There was no response from the cockpit despite several calls from air-traffic controllers on the ground. "There was no answer whatsoever; no answer to their many calls," Robin said.
The captain, who has not been named, was heard on a cockpit recording banging on the door repeatedly and yelling for it to be opened.
Screams from passengers were only heard at “the very last moments before impact,” Robin said, indicating they didn’t know their fate until just before the end.
“Normally people committing suicide do it on their own," the prosecutor said. "When responsible for 150 people behind you, I don’t consider that a suicide.”
Lubitz was not on any terrorist watch list, Robin said. He had only 100 hours of flight experience on an Airbus A320 but was "fully qualified" to pilot the aircraft, Robin said.
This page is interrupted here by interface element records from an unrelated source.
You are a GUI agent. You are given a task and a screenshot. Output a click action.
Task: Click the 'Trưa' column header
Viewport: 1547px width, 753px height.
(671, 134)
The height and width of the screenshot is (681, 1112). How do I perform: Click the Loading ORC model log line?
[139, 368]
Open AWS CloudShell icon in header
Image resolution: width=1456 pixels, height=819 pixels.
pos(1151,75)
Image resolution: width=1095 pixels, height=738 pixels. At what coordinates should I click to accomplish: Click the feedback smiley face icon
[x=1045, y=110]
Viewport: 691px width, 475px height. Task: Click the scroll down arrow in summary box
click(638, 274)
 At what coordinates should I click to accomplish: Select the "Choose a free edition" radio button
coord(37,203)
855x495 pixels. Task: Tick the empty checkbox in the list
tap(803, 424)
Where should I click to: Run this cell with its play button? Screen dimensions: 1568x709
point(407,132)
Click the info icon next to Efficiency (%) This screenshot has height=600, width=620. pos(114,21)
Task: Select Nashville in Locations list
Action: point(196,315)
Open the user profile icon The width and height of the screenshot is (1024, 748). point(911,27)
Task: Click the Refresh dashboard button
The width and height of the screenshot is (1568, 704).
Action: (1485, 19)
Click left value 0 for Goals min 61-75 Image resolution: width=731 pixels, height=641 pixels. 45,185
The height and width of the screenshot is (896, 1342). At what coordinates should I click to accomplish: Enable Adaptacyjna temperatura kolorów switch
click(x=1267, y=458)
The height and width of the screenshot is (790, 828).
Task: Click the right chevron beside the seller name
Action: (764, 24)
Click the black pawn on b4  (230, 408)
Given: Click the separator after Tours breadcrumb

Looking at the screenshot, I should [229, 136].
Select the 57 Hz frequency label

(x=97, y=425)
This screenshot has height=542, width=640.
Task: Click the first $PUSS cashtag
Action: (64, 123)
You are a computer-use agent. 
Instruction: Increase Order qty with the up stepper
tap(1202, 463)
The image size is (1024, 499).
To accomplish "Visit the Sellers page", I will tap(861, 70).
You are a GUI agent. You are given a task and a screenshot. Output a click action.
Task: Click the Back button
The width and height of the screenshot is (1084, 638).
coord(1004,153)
The captain, meanwhile, was much more experienced, having had some 10,000 flight hours, Robin said.
Alarms could be heard on the recording, Robin said, just before the plane plowed into the mountain at 435 mph.
"Death was instantaneous," Robin said.
Prior to the crash, Lubitz gave "curt" answers to his captain during a discussion pertaining to the flight checklist, the prosecutor said.
The Germanwings plane was traveling from Barcelona to Dusseldorf and was less than an hour into the flight when it crashed. Robin said families of the victims were "in shock" when he told them the crash was the result of a deliberate action by the co-pilot.
"They found it difficult to believe," Robin said. "I tried to give them answers ... I answered the best I could."
Germanwings and Lufthansa confirmed the prosecutor's account during a later press conference, calling it a "tragic individual event."
Lubitz passed all tests and "was 100% fit to fly without restrictions" after passing all flight and medical examinations.